The radiation field for epiglotis cancer is well below the eye and optic nerve.  The mask is only to hold the head stationary.  It doesn't cover anything from rads.  That is done inside the machine.  Any lines or tape they put on the mask is only to zero the targeting beam.  So I am pretty sure his eye problem is due to something else.  What does the opthalmologist think?

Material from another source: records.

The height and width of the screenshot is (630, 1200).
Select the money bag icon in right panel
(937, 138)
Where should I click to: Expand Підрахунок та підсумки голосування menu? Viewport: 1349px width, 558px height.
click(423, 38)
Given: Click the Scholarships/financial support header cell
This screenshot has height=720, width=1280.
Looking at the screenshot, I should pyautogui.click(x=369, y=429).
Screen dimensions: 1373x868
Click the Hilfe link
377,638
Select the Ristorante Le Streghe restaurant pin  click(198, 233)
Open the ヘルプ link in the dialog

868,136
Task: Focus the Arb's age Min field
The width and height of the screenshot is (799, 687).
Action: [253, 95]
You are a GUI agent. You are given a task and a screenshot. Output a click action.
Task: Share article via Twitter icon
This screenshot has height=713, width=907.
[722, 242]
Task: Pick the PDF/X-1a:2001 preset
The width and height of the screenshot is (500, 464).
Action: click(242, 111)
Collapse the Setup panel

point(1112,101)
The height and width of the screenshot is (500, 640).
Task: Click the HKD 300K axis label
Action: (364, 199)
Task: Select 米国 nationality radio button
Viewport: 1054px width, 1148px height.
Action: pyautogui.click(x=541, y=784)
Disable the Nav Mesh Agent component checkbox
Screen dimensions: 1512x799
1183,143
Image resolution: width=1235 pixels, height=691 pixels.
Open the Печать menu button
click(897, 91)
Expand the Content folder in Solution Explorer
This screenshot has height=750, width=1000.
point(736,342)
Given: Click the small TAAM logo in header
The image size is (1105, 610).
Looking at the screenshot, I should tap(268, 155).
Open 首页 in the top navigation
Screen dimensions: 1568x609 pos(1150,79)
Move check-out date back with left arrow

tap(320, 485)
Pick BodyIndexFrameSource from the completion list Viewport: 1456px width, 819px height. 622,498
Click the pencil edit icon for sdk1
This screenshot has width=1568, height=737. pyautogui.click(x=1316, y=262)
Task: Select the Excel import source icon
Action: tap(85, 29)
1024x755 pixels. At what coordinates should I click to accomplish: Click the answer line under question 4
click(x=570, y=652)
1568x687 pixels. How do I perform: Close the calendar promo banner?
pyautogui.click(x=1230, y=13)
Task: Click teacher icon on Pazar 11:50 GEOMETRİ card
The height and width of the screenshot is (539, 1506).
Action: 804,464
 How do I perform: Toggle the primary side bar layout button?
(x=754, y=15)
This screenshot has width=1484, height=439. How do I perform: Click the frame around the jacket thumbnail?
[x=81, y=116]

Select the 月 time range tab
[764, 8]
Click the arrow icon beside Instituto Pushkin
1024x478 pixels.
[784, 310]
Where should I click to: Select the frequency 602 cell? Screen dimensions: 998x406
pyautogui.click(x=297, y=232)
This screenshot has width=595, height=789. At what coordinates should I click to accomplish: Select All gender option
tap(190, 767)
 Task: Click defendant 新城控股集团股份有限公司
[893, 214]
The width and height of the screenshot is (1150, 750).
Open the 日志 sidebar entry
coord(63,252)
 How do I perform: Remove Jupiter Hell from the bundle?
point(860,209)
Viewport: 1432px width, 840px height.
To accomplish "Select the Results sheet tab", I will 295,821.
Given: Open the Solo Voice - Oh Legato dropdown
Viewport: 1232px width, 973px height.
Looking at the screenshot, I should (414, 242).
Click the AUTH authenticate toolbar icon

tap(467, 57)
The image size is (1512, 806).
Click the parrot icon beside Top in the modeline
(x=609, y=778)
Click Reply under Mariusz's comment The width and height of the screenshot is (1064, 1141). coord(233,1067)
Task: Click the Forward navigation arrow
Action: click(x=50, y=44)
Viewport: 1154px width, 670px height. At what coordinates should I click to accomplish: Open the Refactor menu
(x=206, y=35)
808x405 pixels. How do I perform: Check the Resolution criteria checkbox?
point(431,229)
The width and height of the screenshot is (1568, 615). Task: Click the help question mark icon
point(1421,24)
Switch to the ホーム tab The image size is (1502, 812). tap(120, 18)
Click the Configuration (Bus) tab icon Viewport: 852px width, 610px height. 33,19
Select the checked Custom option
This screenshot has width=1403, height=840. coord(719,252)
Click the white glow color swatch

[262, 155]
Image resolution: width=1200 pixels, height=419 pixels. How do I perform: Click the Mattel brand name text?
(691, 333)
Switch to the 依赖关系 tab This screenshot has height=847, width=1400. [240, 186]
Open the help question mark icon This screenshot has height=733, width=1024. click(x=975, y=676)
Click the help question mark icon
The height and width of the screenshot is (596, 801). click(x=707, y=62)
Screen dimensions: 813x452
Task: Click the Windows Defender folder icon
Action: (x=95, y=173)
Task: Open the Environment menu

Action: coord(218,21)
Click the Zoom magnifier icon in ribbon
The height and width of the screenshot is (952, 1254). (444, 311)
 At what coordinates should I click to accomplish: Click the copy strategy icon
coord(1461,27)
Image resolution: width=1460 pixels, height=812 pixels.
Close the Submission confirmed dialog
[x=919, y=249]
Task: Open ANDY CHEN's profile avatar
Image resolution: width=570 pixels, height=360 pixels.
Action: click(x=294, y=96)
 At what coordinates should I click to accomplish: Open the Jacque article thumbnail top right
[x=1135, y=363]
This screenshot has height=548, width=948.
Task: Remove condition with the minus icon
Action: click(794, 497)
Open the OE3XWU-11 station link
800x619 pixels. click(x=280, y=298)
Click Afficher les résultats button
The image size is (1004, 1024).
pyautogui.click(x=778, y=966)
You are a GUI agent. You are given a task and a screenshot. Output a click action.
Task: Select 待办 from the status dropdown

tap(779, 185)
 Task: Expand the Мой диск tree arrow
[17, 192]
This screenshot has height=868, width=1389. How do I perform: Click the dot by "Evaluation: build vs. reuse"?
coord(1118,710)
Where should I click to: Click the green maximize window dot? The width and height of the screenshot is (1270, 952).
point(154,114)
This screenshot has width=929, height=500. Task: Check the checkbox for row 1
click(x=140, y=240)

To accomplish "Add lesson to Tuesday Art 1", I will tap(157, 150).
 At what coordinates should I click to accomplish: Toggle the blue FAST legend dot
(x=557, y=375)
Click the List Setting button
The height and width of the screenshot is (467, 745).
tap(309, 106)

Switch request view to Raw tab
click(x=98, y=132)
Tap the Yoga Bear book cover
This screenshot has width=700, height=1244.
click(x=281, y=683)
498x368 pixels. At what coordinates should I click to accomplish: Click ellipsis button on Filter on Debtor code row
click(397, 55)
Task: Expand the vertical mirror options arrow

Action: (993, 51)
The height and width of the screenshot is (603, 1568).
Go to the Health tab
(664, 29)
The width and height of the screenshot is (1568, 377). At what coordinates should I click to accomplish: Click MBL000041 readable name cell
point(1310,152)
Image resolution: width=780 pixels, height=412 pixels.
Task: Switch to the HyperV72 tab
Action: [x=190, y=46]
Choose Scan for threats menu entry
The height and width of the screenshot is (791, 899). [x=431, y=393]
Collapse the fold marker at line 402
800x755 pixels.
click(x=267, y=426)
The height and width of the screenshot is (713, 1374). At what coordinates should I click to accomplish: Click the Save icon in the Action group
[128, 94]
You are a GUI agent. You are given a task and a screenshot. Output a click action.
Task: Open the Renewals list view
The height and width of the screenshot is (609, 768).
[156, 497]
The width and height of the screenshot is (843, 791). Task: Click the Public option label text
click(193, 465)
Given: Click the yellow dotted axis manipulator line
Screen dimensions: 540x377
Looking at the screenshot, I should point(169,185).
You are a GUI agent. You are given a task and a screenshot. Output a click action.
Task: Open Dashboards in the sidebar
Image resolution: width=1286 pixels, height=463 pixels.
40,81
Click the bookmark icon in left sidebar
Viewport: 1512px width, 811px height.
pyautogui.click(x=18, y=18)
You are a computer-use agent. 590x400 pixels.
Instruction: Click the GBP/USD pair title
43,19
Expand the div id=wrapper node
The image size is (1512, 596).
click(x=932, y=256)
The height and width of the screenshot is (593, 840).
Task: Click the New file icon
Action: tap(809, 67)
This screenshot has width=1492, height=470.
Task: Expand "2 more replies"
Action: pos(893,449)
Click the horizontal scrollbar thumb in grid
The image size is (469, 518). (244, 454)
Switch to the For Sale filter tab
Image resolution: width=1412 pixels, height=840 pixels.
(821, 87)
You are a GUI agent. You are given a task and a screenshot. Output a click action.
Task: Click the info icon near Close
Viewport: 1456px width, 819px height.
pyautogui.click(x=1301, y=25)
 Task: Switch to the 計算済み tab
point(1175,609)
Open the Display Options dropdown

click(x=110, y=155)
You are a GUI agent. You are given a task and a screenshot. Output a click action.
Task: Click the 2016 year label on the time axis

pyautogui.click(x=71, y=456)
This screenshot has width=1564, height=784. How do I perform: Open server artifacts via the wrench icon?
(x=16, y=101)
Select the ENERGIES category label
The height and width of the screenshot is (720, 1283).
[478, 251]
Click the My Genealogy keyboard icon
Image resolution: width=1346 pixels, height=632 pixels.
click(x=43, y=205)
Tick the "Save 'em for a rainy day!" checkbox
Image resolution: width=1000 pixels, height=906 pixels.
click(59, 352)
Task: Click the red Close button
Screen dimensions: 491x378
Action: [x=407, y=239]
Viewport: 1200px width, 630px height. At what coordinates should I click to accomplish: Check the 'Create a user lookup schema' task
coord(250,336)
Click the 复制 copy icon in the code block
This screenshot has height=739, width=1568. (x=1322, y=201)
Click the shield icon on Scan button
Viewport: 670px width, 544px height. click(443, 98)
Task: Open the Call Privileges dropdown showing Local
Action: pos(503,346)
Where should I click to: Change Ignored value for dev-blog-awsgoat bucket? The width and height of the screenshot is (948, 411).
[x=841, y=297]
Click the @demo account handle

No matter how you dice it, the situation is what it is.  He is likely to have to do the best he can with current circumstances.  THe likelyhood is the eye problem won't go away.  But the apetite problem can certainly be worked on.

 

best wishes

 

Pat

Jsass's picture
Jsass
Posts: 5
Joined: Aug 2012

Thanks for all the feedback. Yes we are extremely grateful my father survived the treatment... obviously he more to do in his lifetime, because it was terribly difficult! I didn't realize Megace came in pill form, and will check into this as well as one with an antidepressant depressant quality.

The eye Dr. thought the cause was probably related to a 'bout' of high pressure in his eye, but couldn't say for sure as he always a low blood pressure and the glucoma tests came out normal. Whatever the cause, I know this will not deter him from his favorite activites: reading, fishing, and driving. He is amazing man!

longtermsurvivor's picture
longtermsurvivor
Posts: 1836
Joined: Mar 2010

Eventually others will respond to your post.  Many of us have significant adjusting to do to achieve our best compromise with what we know is "our new norm."  The best we can do is have the problems looked at carefully and professionally.  If they can be improved or fixed, much the better.  If not, we make our best compromise with the disability and carry on.  Easy to say.  Sometimes harder to do.